* Stated problem: Please pull out every line in the records below that contains the word "into".

* Extracted records:
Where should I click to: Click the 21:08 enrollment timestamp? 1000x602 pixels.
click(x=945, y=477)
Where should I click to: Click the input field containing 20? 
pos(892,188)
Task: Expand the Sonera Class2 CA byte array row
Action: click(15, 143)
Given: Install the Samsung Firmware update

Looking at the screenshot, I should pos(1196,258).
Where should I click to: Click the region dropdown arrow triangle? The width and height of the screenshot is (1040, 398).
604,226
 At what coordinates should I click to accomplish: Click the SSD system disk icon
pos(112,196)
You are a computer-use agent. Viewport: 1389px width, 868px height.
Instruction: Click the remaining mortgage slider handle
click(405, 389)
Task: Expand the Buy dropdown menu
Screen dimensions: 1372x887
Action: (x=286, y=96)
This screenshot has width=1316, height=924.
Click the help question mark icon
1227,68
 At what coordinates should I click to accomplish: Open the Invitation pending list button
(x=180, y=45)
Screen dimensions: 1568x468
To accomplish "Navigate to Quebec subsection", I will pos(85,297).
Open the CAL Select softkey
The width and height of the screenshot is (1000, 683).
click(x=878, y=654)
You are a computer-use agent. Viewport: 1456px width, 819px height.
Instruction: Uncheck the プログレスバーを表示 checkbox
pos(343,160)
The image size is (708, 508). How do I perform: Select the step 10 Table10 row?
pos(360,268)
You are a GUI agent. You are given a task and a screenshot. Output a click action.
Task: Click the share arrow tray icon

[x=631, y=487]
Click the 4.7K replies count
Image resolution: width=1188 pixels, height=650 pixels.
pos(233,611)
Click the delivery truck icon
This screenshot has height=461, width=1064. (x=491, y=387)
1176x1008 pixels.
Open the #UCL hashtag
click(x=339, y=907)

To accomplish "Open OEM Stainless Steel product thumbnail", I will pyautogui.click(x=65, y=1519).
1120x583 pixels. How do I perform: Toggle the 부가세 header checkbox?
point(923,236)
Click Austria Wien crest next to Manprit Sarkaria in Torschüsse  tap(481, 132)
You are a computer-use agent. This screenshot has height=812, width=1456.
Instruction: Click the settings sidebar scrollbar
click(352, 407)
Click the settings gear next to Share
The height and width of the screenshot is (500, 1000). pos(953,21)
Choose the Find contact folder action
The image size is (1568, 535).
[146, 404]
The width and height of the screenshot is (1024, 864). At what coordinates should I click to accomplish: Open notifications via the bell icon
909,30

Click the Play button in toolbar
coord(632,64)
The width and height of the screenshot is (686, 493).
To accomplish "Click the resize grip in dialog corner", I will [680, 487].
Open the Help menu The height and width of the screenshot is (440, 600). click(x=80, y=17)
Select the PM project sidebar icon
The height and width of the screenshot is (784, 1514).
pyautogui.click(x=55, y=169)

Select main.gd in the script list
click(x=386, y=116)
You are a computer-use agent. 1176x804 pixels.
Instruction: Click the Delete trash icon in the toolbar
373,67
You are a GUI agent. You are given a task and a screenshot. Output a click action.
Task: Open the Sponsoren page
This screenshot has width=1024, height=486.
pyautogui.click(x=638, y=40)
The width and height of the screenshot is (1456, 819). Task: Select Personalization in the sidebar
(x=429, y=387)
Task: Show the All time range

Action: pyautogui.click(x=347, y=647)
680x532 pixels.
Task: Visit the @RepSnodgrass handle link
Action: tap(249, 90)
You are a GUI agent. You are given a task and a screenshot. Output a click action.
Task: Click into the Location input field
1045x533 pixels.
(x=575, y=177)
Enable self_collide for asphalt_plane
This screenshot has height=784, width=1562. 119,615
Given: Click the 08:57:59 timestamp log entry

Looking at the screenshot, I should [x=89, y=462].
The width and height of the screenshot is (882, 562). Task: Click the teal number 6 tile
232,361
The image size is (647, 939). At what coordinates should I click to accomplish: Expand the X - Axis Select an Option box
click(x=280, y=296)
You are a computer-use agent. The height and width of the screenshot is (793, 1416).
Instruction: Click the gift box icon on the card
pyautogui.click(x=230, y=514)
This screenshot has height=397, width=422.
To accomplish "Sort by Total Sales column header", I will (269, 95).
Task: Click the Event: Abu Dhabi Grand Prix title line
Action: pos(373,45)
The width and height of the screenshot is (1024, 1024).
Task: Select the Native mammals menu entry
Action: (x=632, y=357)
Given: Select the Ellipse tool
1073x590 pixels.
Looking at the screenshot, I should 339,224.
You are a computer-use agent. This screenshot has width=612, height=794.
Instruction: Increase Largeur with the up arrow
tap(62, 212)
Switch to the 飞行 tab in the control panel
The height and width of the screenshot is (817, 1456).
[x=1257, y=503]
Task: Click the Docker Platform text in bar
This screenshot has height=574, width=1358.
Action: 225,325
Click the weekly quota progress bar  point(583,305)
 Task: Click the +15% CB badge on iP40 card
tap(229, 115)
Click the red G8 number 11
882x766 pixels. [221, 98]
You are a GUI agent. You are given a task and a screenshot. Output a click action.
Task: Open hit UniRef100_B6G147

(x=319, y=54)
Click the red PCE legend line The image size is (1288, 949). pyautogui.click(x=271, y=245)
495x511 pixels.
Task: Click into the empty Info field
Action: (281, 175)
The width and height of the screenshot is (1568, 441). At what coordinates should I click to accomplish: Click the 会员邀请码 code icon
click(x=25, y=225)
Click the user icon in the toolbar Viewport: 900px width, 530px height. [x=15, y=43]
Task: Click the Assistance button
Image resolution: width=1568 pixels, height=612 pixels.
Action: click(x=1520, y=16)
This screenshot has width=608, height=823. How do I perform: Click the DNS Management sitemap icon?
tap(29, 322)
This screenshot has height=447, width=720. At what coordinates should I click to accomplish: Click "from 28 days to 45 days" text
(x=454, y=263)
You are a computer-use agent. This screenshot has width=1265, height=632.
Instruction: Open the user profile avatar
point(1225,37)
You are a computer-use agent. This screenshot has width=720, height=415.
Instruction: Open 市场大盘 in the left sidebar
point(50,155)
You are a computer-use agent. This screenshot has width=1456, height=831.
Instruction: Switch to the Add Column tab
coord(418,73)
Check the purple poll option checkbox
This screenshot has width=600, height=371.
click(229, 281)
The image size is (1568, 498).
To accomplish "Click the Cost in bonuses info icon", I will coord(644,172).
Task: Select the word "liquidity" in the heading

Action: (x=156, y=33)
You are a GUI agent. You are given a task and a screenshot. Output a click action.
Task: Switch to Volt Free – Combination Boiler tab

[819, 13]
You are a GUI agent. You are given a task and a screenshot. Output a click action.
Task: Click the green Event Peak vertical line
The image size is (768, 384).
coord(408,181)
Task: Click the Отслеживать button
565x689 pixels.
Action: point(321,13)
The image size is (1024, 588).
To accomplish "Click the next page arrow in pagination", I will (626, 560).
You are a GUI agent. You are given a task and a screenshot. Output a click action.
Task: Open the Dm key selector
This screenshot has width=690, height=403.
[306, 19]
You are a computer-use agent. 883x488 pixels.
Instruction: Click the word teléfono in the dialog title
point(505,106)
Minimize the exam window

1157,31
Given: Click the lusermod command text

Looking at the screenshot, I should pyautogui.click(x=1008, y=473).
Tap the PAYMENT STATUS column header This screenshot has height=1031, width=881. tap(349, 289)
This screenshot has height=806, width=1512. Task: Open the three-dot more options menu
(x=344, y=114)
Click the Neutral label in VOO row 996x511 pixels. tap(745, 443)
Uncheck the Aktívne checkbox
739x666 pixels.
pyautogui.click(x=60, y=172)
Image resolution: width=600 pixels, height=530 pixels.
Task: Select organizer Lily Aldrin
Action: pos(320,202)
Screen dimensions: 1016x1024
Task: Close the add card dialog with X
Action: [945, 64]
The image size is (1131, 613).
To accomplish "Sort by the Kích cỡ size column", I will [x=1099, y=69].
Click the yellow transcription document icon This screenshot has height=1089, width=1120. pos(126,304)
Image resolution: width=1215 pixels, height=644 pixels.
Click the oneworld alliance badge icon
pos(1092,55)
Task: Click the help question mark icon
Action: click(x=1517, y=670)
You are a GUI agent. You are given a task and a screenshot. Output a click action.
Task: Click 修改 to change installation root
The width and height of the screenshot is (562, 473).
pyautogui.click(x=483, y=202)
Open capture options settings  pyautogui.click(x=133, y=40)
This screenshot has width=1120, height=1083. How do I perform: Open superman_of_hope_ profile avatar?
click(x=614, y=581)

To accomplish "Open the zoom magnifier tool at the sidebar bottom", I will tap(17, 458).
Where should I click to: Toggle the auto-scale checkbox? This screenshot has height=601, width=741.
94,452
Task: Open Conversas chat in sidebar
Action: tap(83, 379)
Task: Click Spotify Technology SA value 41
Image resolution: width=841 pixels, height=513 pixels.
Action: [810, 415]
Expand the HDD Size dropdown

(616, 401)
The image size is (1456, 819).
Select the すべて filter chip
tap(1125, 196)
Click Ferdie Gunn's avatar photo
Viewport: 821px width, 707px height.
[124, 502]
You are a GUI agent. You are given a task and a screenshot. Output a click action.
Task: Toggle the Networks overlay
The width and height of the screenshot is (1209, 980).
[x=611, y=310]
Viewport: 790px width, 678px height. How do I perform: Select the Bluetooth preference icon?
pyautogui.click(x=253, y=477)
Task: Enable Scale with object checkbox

* Task solution:
Task: Click into the Location input field
Task: Click into the empty Info field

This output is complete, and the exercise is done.